We have Ruhlman's Twenty: 20 Techniques, 100 Recipes in our expansive library of cookbooks.

"Rare is the cookbook that redefines how we cook. And rare is the author who can do so with the ease and expertise of acclaimed writer and culinary authority Michael Ruhlman. Twenty distills Ruhlman's decades of cooking, writing, and working with the world's greatest chefs into twenty essential ideas from ingredients to processes to attitude that are guaranteed to make every cook more accomplished. Whether cooking a multi-course meal, the juiciest roast chicken, or just some really good scrambled eggs, Ruhlman reveals how a cook's success boils down to the same twenty concepts. With the illuminating expertise that has made him one of the most esteemed food journalists, Ruhlman explains the hows and whys of each concept and reinforces those discoveries through 100 recipes for everything from soups to desserts, all detailed in over 300 photographs. Cooks of all levels will revel in Ruhlman's game-changing Twenty." -Amazon

One of the best comfort foods on a cold, wintery day is fresh baked bread. I'm usually the one who bakes up a loaf of banana or cranberry bread-- something sweet, more along the lines of a dessert of course! The the Sailor is the practical one, who makes real food, and Ruhlman's Twenty Dutch Oven Bread has become a favorite accompaniment to homemade soup around here. It's a bit time-consuming--but easy and worth the effort. (And the carbs. I don't care what anyone says. This recipe proves that white, enriched can't be all bad for you!)

via Eat at Joe's

Dutch Oven Bread
4 cups All Purpose Flour
1.5 cups water
1 teaspoon dry active yeast
2 teaspoons kosher salt plus more for sprinkling
vegetable oil
olive oil

Combine the flour, water, yeast and salt in the bowl of a stand mixer fitted with a dough hook. Mix on medium speed until the dough is smooth and elastic, 5 to 10 minutes. Depending on the size of the bowl, you may need to stop the mixer and remove the dough from the dough hook of the dough is not developing thoroughly. When the dough looks smooth, cut off a piece and stretch it. If it stretches to the point of transparency, it’s mixed enough. If not, continue mixing until it will.

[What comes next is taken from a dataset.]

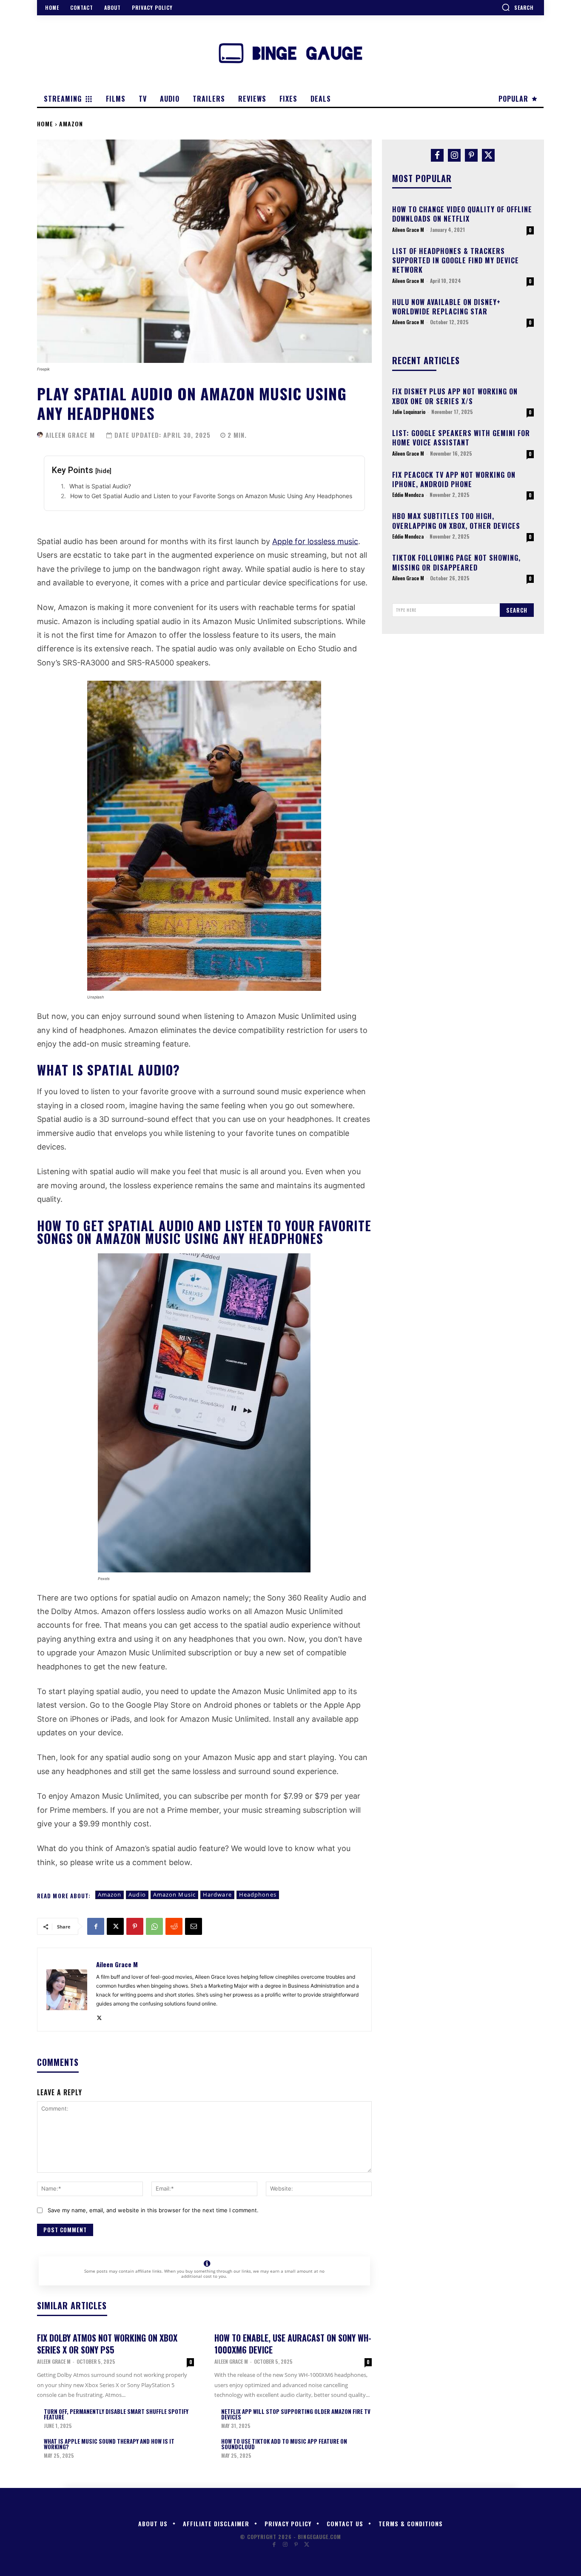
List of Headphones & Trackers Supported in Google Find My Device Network (455, 260)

Remove the bowl from the mixer and cover it with a pot lid or plastic wrap. Allow the dough to rise until it has doubled in size and does not spring back when you push your finger into it, 2 to 4 hours.

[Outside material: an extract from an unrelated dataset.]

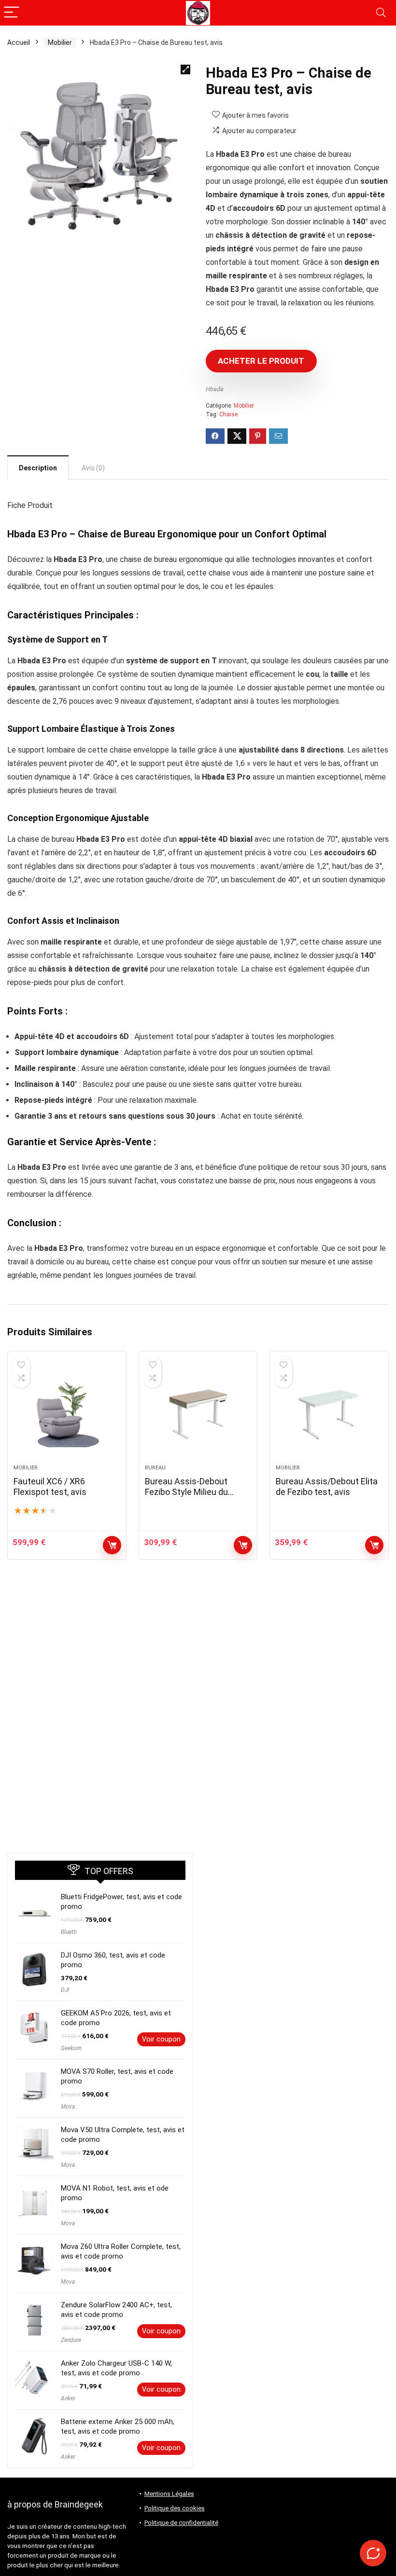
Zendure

Turn the dough out onto a work surface and knead it to release the gas and redistribute the yeast. Shape it roughly into a ball, cover it with a towel, and let it stand for 10 minutes or so to allow the gluten to relax.

Shape the dough into a tight ball- the tighter the better- by rolling it on the work surface between your palms.

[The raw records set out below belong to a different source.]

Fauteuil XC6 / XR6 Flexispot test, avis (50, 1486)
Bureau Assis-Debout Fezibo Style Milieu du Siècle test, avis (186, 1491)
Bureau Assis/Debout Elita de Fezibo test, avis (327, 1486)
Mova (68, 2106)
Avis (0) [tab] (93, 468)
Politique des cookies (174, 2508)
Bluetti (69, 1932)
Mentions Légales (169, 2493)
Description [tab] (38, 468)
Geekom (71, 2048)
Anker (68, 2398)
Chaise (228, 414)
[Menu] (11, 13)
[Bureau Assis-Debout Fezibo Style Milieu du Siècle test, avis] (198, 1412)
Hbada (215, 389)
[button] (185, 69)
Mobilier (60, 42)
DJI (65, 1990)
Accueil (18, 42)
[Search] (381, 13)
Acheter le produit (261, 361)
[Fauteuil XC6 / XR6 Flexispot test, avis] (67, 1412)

Coat the bottom and sides of a large Dutch oven (5 ½ quarts) or larger) with vegetable oil. Put the dough in the center of the pot and put the lid on. Allow the dough to rise again, 30 to 60 minutes (less if it’s very hot and humid, more if it’s cold).

Preheat the oven to 450f. 

Rub 1 tablespoon olive oil gently over the surface of the dough. Score the bread with a sharp knife or razor making an x or a hash mark; this will allow the dough to expand freely. Sprinkle the dough with salt. Cover the pot and put it in the oven.

After 30 minutes, remove the lid, reduce the oven temperature to 375f and continue baking until the bread is nicely browned and cooked through. It should have an internal temperature of 200f or so when done.

Allow the bread to rest on a rack for at least 30 minutes before serving so that the interior finishing cooking.


1 comment:

  1. This is one of my favorite cookbooks too! (A group of my girlfriends have a "cookbook" club, and this was one of our recent choices.) The Deviled Eggs with Bacon and Blue Cheese were unreal, and we also loved the Chipotle-Corn Fritters with Cilantro-Lime Dipping Sauce. I have not tried the bread recipe, so I'll have to give it a try soon.